Sonntag, 15. März 2009

Ermittlungen nach Amoklauf dauern an:
Polizei vernimmt Schüler, Lehrer und Zeugen

  • War der Amokläufer in psychiatrischer Behandlung?
  • Vater des Täters wegen seiner Waffe unter Druck

Nach dem Amoklauf mit 16 Toten im deutschen Winnenden dauern die Ermittlungen von Polizei und Staatsanwaltschaft zum Tatmotiv und dem genauen Ablauf an. 30 Beamte seien auch am Wochenende mit Befragungen von Schülern, Lehrern oder sonstigen Augenzeugen der Tat beschäftigt, sagte der Sprecher der zuständigen Polizei in Waiblingen, Klaus Hinderer.

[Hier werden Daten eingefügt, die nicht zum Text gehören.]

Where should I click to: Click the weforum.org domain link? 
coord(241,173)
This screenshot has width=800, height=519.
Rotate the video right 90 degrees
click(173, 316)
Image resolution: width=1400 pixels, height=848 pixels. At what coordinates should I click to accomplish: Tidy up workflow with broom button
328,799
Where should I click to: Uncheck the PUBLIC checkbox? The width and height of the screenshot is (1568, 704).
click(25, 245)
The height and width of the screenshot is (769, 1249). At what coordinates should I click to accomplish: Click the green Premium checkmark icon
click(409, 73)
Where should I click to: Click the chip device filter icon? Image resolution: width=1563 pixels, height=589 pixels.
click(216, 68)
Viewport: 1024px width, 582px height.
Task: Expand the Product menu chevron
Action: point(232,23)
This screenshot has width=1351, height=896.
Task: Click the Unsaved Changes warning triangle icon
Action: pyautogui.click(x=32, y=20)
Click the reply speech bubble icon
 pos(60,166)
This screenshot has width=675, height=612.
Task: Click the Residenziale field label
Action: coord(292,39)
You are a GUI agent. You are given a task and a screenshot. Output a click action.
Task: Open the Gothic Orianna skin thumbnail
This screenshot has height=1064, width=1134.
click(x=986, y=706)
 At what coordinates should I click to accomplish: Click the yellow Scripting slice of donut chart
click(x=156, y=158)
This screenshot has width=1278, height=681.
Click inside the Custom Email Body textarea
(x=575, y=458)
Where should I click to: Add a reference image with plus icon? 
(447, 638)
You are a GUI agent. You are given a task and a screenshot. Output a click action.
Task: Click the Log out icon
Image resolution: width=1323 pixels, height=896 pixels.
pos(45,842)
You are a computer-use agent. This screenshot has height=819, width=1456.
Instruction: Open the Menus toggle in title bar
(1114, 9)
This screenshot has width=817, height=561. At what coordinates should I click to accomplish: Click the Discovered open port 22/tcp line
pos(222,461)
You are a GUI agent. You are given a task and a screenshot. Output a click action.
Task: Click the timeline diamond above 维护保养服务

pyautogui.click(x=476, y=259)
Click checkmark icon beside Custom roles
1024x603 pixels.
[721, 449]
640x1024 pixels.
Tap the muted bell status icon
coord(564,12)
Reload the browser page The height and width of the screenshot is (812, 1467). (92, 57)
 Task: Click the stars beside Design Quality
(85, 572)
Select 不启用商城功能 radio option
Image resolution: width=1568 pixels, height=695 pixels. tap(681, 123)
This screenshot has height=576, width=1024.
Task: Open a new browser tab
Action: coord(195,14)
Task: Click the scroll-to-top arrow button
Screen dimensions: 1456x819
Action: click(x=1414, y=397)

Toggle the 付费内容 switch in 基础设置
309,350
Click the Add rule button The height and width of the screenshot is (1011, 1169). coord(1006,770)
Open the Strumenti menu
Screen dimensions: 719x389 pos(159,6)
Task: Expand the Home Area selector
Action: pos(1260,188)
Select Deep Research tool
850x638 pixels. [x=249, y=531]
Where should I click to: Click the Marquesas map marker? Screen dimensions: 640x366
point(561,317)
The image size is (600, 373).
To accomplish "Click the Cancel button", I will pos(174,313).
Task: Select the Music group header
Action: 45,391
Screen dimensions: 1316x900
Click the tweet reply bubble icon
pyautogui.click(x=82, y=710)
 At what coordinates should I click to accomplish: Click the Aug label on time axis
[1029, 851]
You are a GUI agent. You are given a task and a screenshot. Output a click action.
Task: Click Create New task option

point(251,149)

Ermittler des Landeskriminalamts werteten auch weiter den Computer des Täters Tim K. aus. Es sei aber nach wie vor unklar, ob die Ankündigung der Tat in einem Internet-Chat echt oder gefälscht sei, sagte Hinderer.

Am Samstag hatten Polizei und Staatsanwaltschaft mitgeteilt, dass Tim K. eine große Zahl von Pornobildern auf seinem Computer hatte. Darunter hätten sich auch sogenannte Bondagebilder befunden, die nackte gefesselte Frauen zeigten. Ebenfalls seien die Schießspiele "Counterstrike" und "TacticalOps" auf dem Rechner installiert gewesen.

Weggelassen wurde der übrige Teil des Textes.